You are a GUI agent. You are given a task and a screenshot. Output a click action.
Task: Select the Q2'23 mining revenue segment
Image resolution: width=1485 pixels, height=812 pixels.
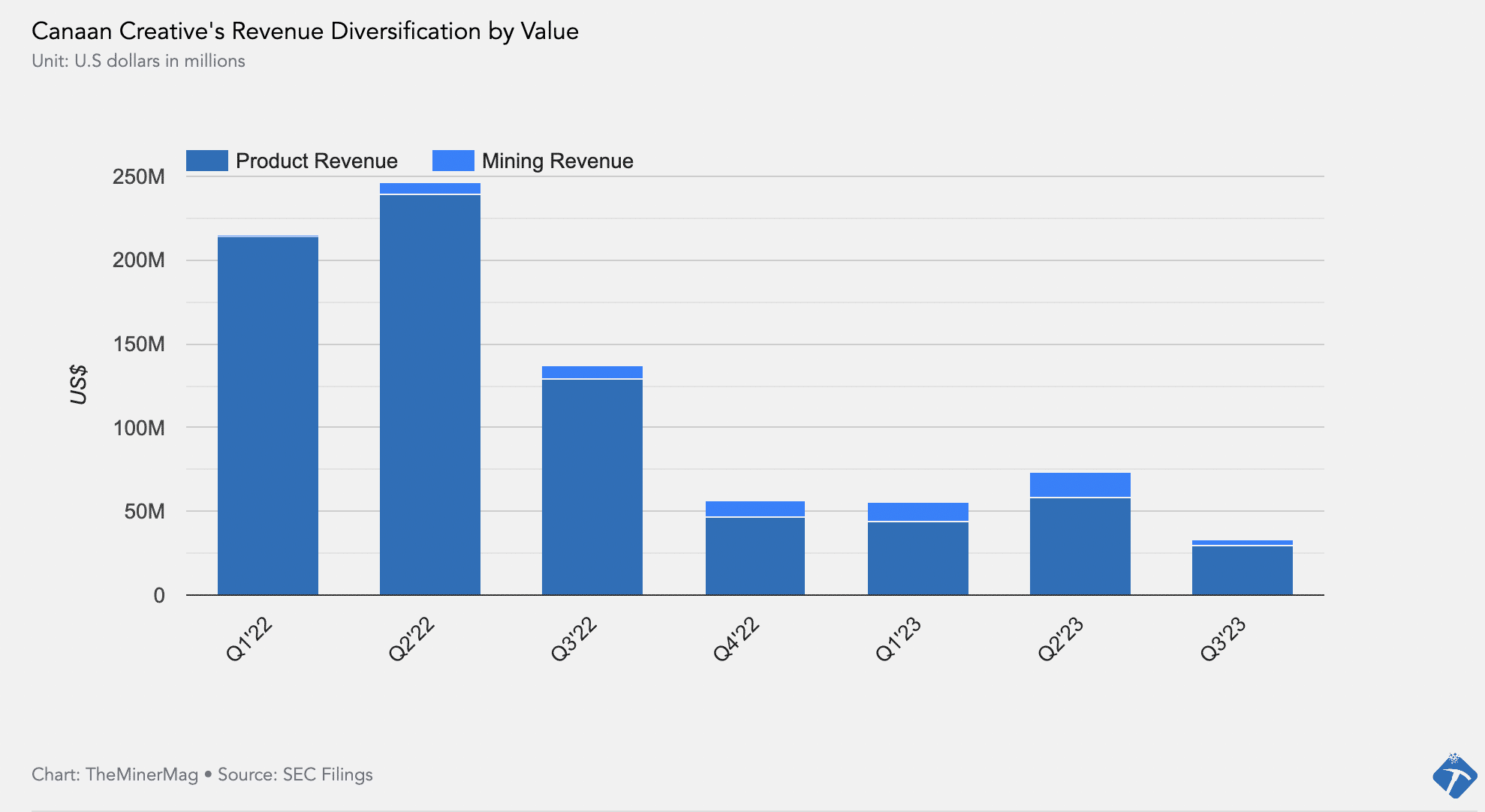point(1080,485)
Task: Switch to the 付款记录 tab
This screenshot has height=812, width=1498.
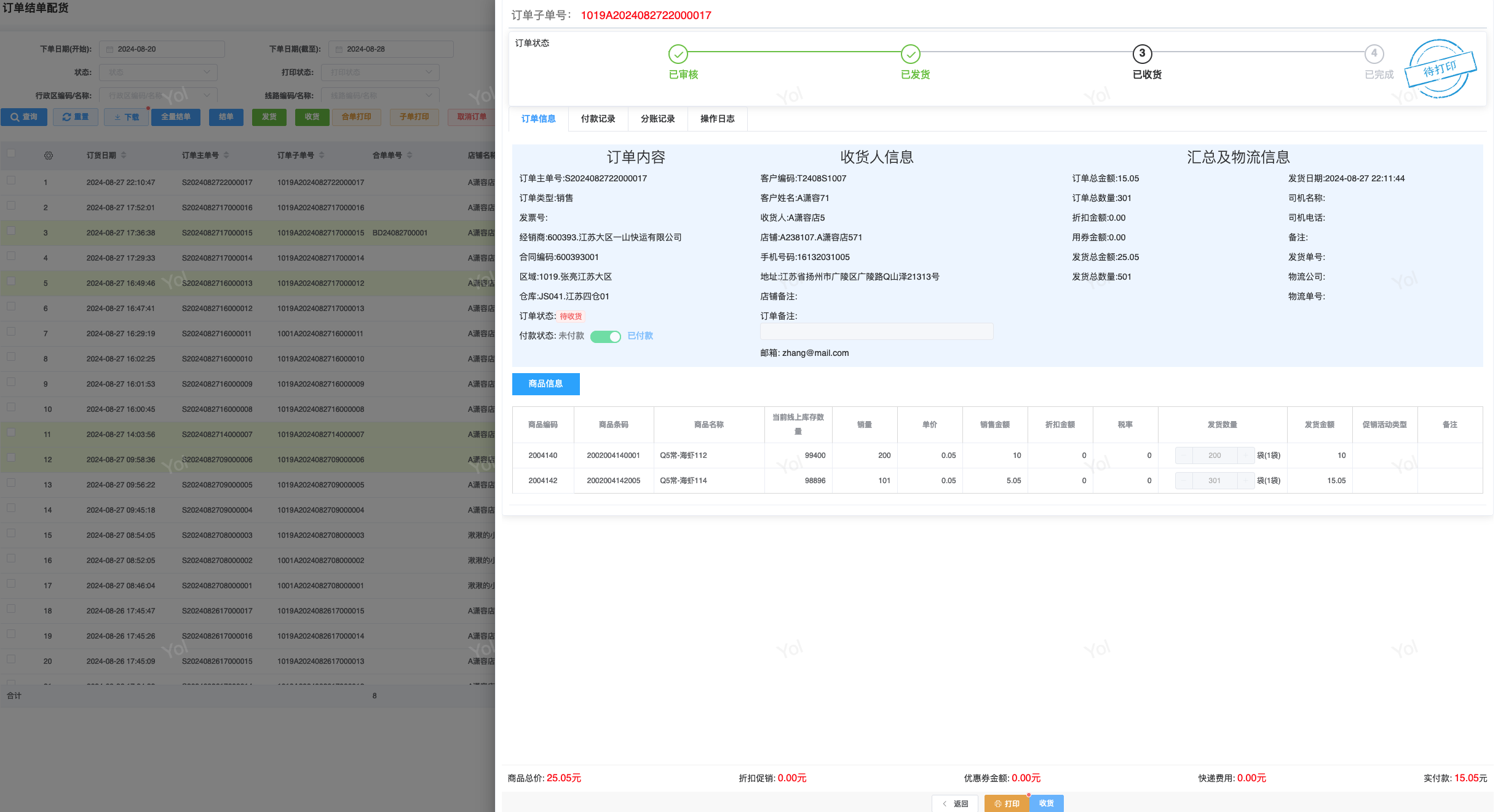Action: pos(598,119)
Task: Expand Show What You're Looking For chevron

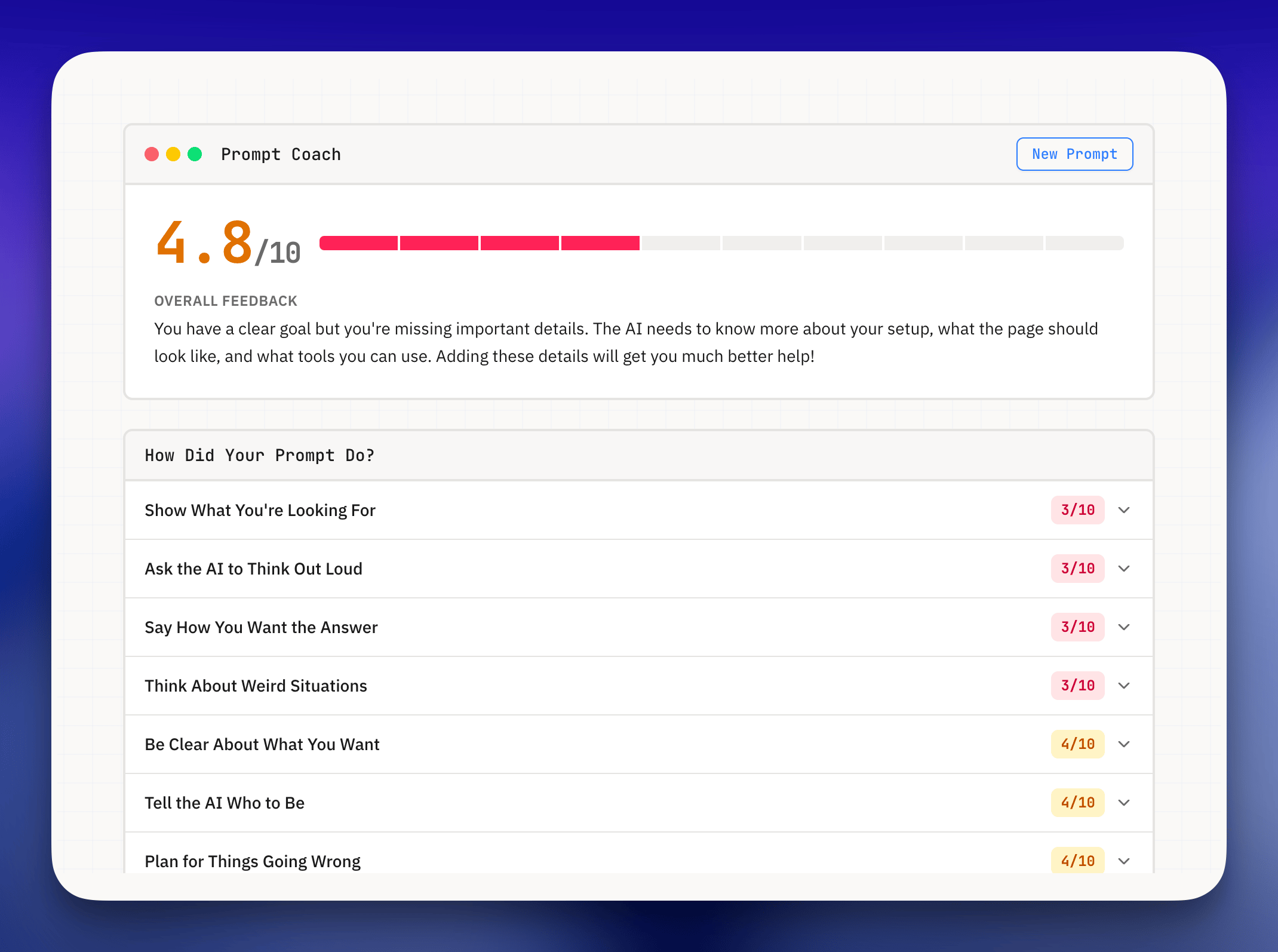Action: pyautogui.click(x=1123, y=510)
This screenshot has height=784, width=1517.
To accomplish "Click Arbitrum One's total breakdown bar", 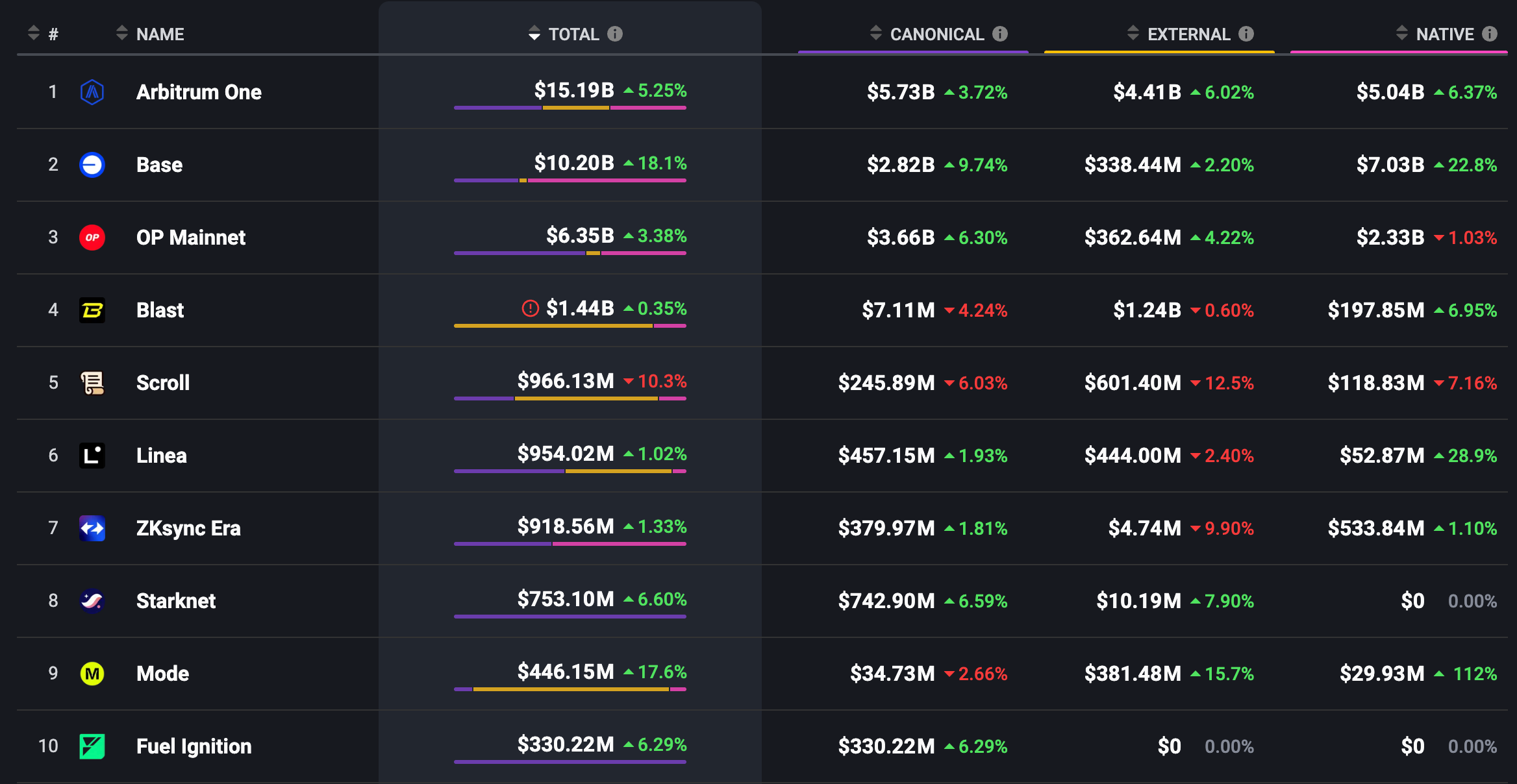I will pos(570,108).
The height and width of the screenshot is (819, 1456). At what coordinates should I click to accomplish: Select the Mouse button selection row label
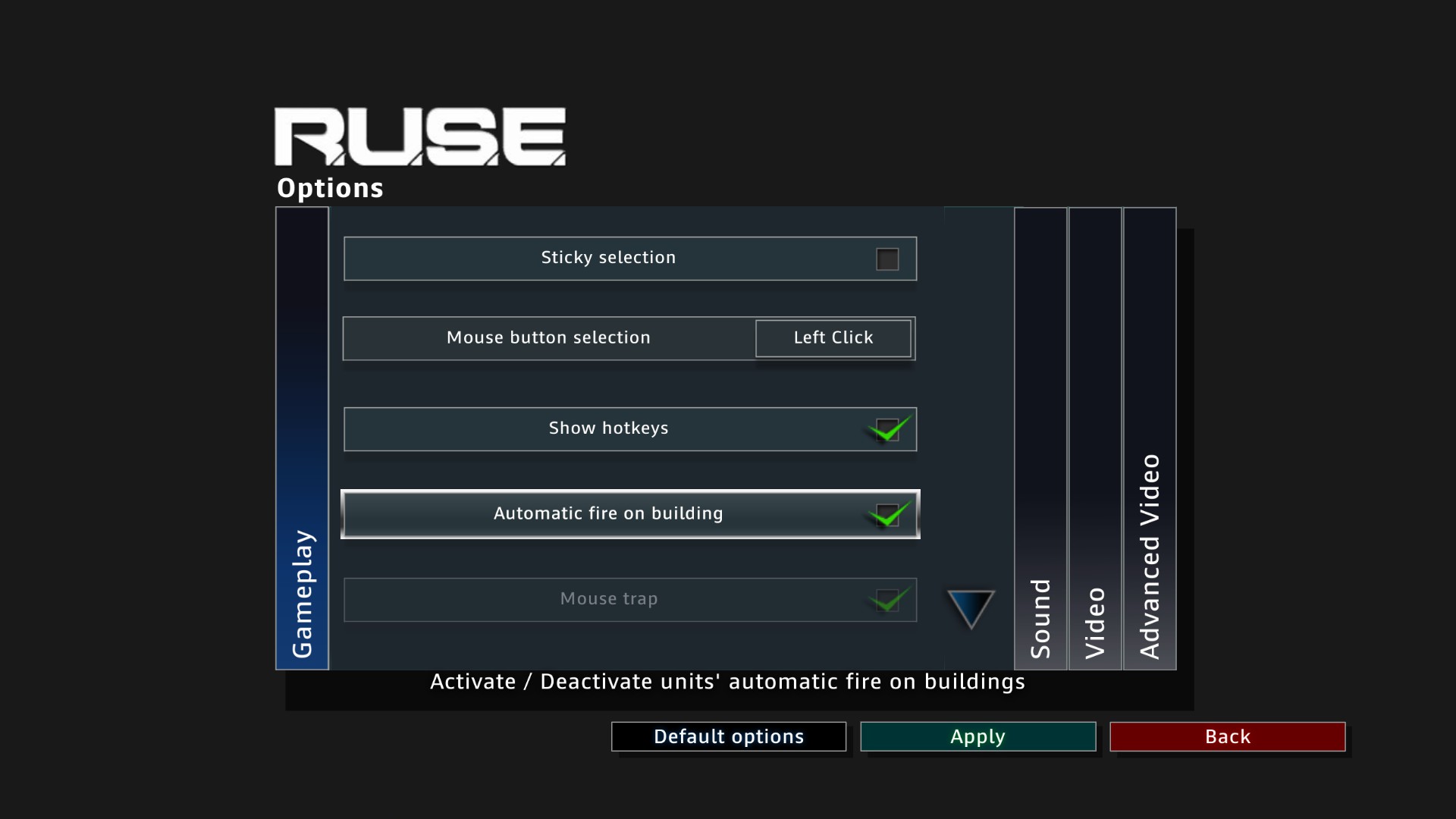(548, 338)
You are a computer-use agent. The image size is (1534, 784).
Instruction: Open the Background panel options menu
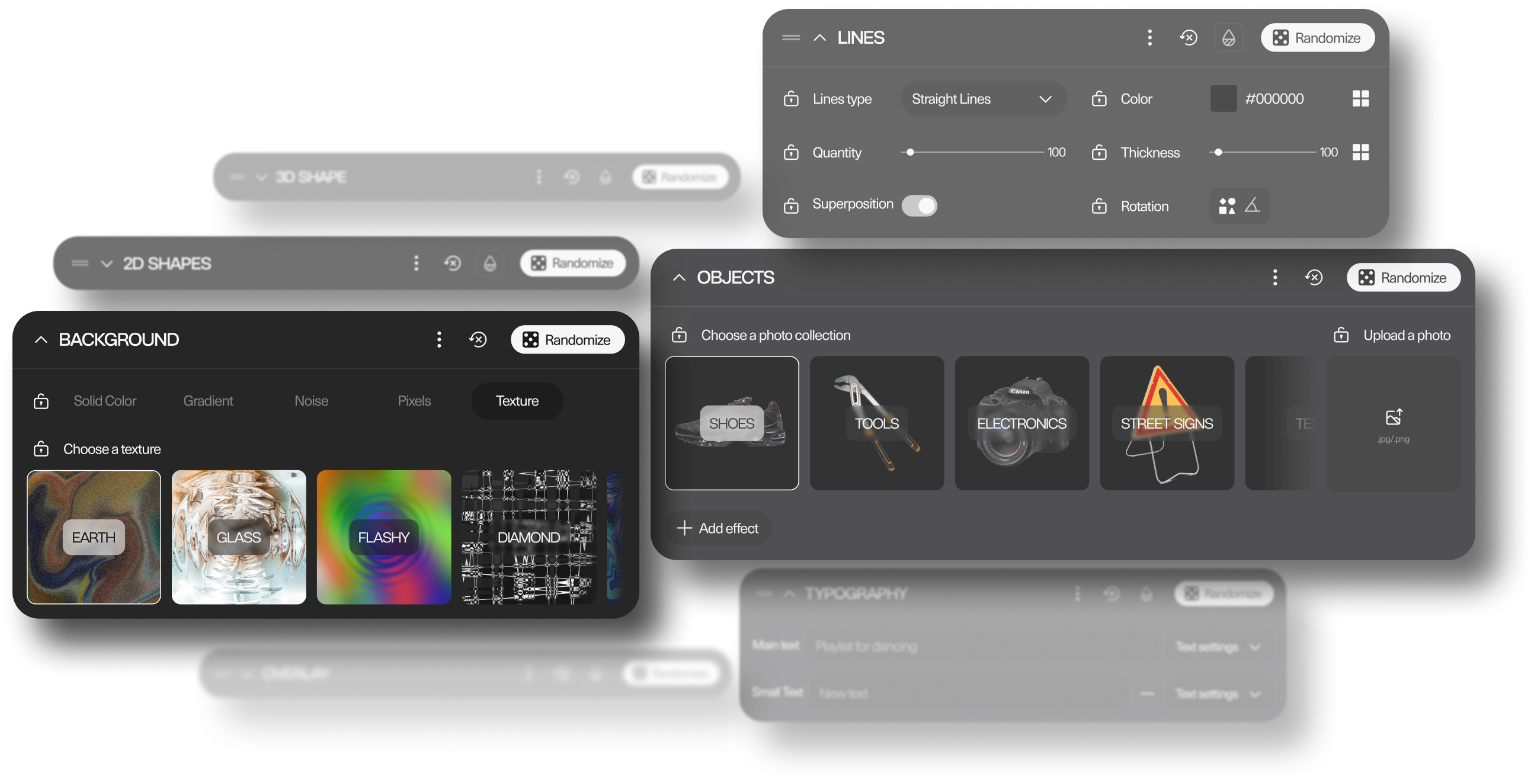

....

◆ **WORK INSTRUCTIONS**
As you read the records above, find each line that contains "agent" and copy it.

◆ **FINAL ANSWER**
You are a GUI agent. You are given a task and a screenshot. Output a click action.
You are a computer-use agent. The image size is (1534, 784).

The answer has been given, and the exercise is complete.